Smaller Chain of Command Might Aid Soldiers
Smaller Chain of Command Might Aid Soldiers
March 17, 2017
A former Army strategist and current defense consultant says the U.S. military needs to largely forget the past so it can prepare for the future.
Testifying before the Senate Armed Services Committee, retired Army Col. Doug Macgregor, an Iraq War veteran and executive vice president with the Virginia-based Macgregor Group, called for flattening the command structure. “The multiplicity of higher headquarters in the chain of command not only slows decision-making and increases friction, it drains the fighting formations of too many capable soldiers,” said Macgregor, who retired from the Army in 2004.
The Army needs to be prepared for a more lethal and more confusing battlefield, he said. “I think it is a different kind of battlefield from anything we've seen before,” he said at a hearing focusing on warfare in the 21st century. “It's going to demand greater dispersion.

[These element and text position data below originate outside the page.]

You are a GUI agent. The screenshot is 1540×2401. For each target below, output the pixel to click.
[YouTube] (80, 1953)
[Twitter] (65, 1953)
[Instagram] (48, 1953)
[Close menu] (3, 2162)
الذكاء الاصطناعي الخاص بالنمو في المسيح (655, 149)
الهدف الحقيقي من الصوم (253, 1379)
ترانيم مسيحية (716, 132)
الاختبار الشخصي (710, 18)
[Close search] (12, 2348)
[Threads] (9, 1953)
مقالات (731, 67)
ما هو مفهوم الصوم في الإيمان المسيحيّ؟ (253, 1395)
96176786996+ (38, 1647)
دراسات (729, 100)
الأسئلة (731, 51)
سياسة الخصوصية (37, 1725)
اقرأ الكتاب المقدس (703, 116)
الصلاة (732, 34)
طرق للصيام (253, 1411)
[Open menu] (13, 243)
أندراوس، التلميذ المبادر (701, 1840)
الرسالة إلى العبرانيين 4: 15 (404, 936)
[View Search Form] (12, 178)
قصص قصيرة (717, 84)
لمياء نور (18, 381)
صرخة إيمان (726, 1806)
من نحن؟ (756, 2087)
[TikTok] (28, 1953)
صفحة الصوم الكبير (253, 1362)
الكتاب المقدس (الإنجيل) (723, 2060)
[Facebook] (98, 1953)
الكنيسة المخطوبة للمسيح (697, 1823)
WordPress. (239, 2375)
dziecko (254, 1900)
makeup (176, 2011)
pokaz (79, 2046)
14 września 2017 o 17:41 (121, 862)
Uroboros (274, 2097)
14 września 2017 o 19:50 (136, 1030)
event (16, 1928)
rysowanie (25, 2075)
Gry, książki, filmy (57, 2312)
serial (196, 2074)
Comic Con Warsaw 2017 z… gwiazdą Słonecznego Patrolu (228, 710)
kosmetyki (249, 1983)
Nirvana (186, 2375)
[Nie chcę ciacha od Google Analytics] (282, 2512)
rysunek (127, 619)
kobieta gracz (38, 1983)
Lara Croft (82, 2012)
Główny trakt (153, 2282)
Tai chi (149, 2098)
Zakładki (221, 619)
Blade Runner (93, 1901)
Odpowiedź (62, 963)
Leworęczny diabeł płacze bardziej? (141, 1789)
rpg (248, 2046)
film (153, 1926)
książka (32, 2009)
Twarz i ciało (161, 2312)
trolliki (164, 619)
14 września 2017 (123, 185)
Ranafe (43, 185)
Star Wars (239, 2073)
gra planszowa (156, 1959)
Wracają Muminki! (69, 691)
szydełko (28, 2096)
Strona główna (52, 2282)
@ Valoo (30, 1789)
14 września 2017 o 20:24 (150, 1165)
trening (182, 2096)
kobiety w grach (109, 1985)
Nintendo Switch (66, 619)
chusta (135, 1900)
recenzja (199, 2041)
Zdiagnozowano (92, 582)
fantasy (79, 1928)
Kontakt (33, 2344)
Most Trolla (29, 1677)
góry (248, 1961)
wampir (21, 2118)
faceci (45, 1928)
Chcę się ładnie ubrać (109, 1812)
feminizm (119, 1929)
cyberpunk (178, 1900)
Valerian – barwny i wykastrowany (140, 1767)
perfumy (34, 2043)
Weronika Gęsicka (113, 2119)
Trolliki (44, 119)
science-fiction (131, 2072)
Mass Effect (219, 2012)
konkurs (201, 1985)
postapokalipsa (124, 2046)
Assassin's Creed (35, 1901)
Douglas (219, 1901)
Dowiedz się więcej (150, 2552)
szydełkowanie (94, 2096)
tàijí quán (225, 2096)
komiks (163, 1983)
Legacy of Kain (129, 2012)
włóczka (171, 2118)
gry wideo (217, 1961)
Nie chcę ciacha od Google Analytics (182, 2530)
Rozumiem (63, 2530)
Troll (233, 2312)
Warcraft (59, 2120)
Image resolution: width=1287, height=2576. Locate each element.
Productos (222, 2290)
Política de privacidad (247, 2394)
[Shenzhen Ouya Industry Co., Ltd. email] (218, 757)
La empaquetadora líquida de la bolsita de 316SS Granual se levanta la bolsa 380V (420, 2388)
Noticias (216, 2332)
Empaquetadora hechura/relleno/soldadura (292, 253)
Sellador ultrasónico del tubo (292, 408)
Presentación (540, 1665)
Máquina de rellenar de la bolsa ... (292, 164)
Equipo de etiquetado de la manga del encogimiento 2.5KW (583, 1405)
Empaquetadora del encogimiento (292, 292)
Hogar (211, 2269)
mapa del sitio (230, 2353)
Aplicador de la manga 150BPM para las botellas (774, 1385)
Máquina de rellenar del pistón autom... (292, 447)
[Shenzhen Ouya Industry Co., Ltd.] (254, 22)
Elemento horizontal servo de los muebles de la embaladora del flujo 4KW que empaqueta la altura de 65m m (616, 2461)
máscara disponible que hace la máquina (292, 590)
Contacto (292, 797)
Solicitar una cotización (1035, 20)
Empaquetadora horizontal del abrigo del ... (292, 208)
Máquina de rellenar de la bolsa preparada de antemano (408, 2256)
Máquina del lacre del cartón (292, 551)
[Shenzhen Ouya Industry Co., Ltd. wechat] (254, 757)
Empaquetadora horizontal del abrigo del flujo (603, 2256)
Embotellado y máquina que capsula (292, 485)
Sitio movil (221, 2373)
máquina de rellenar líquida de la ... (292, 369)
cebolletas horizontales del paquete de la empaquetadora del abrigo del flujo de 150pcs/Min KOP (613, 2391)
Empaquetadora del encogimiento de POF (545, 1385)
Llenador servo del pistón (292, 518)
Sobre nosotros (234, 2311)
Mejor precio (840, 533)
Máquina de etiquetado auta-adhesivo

We're going to see that battlefield emptied quite a bit even more so than we've seen over the last 50 years.
“We can't simply hold ground, dig in and fight back because if we're static for any length of time, the persistent surveillance will find us and attack us,” he said.
“We have to begin to look at innovative and integrated command structures that already integrate members of all the services in a way that creates coherence across service lines in a coherent view of warfare,” he said.